Por: Rodrigo Fonseca

Tem 'Verão em Rildas' na TV

Em "Verão em Rildas", de Daniel Caetano, um grupo de estudantes em Rio das Ostras resolve produzir coletivamente um festival de artes | Foto: Divulgação

Num momento em que a TV Brasil se firma, semana a semana, como a principal vitrine para o cinema brasileiro em nossa televisão aberta, exibindo cults e clássicos todo dia, é um regalo para os olhos encontrar “Verão Em Rildas” em sua grade. A sessão começa ali pela 0h30 da virada deste domingo para segunda. Lançado comercialmente em 2018, essa produção é essencial para qualquer desenho de juventude que se faça do Brasil. Seu diretor, Daniel Caetano, é uma referência de reflexão para gerações.

Há quase 25 anos, a literatura cinéfila produzida no Brasil, sobretudo na internet, tem em seus escritos uma instância de provocação – e de excelência. Professor da Universidade Federal Fluminense (UFF) e organizador de livros seminais como “Cinema Brasileiro 1995/2005 – Ensaios sobre uma década”, ele tem uma obra paralela como cineasta, cuja poética se baseia numa trança entre memória, amizade e crônica de costumes, tendo o próprio audiovisual como foco. Realizador de “Coisas nossas” (2013) e “O velho e o novo” (2012) e codiretor do cult “Conceição – Autor bom é autor morto” (2007), Caetano confere voltagem dionisíaca a “Verão em Rildas”.
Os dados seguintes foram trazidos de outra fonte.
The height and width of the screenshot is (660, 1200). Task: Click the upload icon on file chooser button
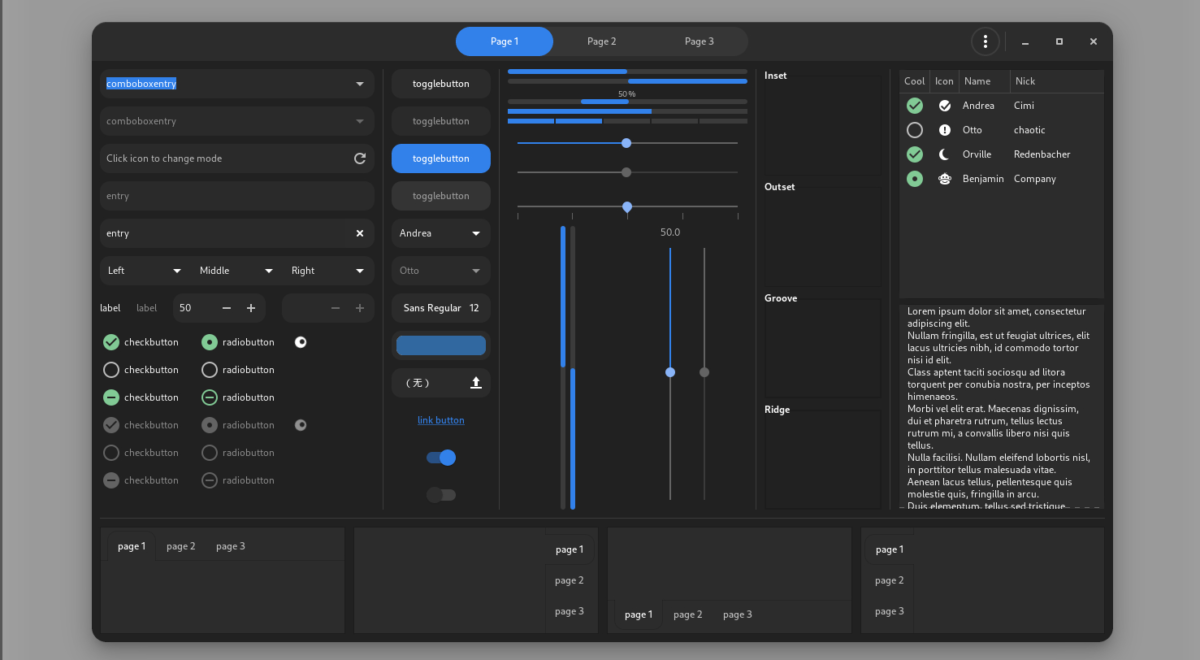click(476, 383)
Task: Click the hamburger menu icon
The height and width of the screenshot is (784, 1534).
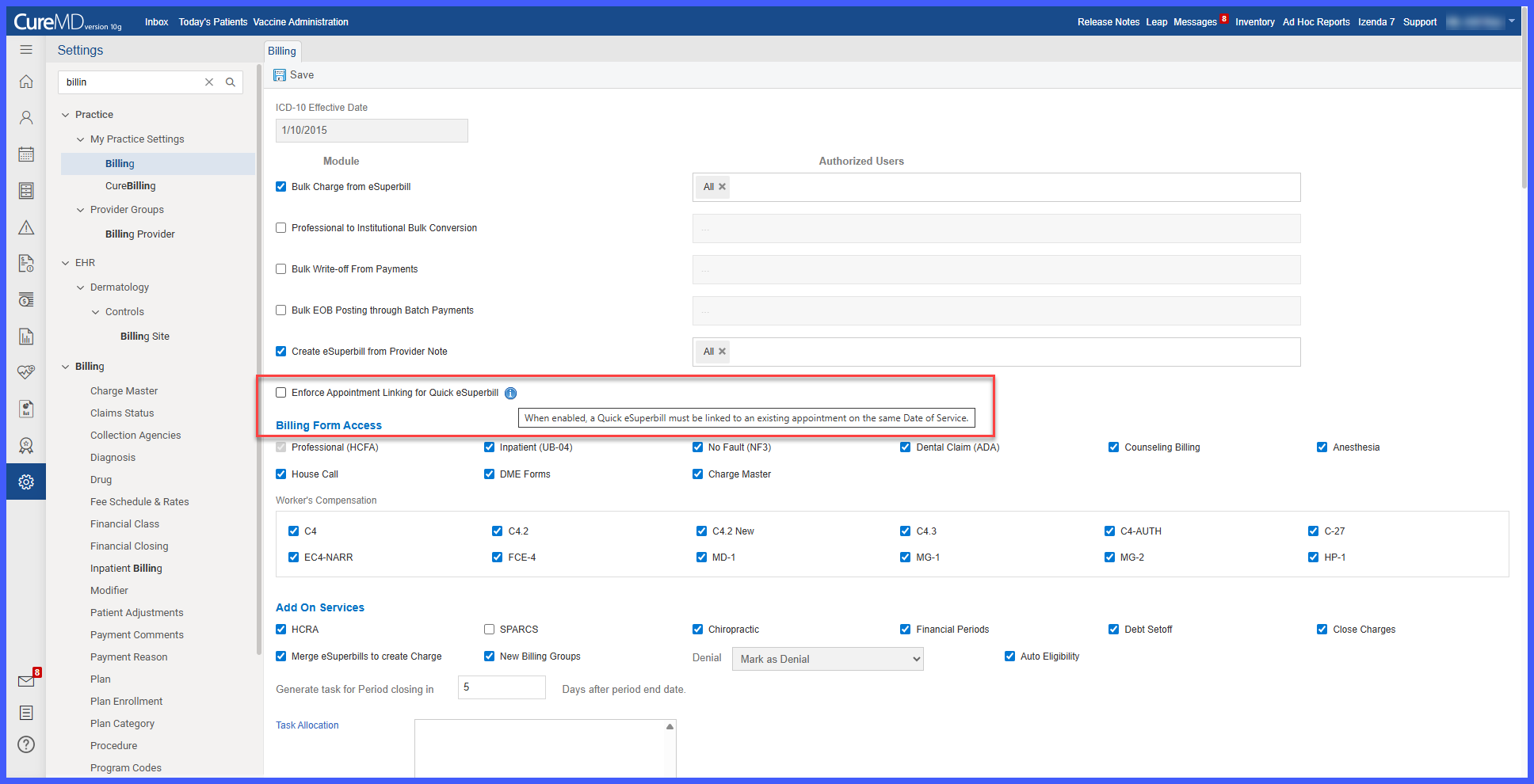Action: point(26,49)
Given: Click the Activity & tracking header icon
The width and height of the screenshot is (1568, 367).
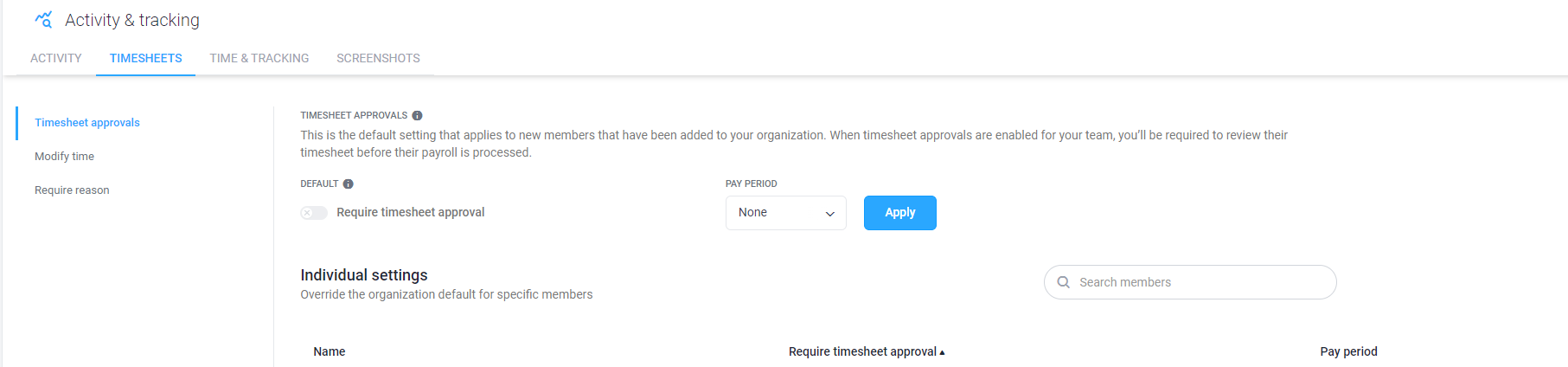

Nessa experiência narrativa, um grupo de estudantes de Rio das Ostras resolve produzir coletivamente um festival de artes. Entre trabalho e festas, vivem as delícias e alguns dos dissabores da vida universitária numa cidade pequena. No entanto, a repercussão equivocada de um evento provoca polêmica nas mídias sociais e afeta diretamente as suas vidas.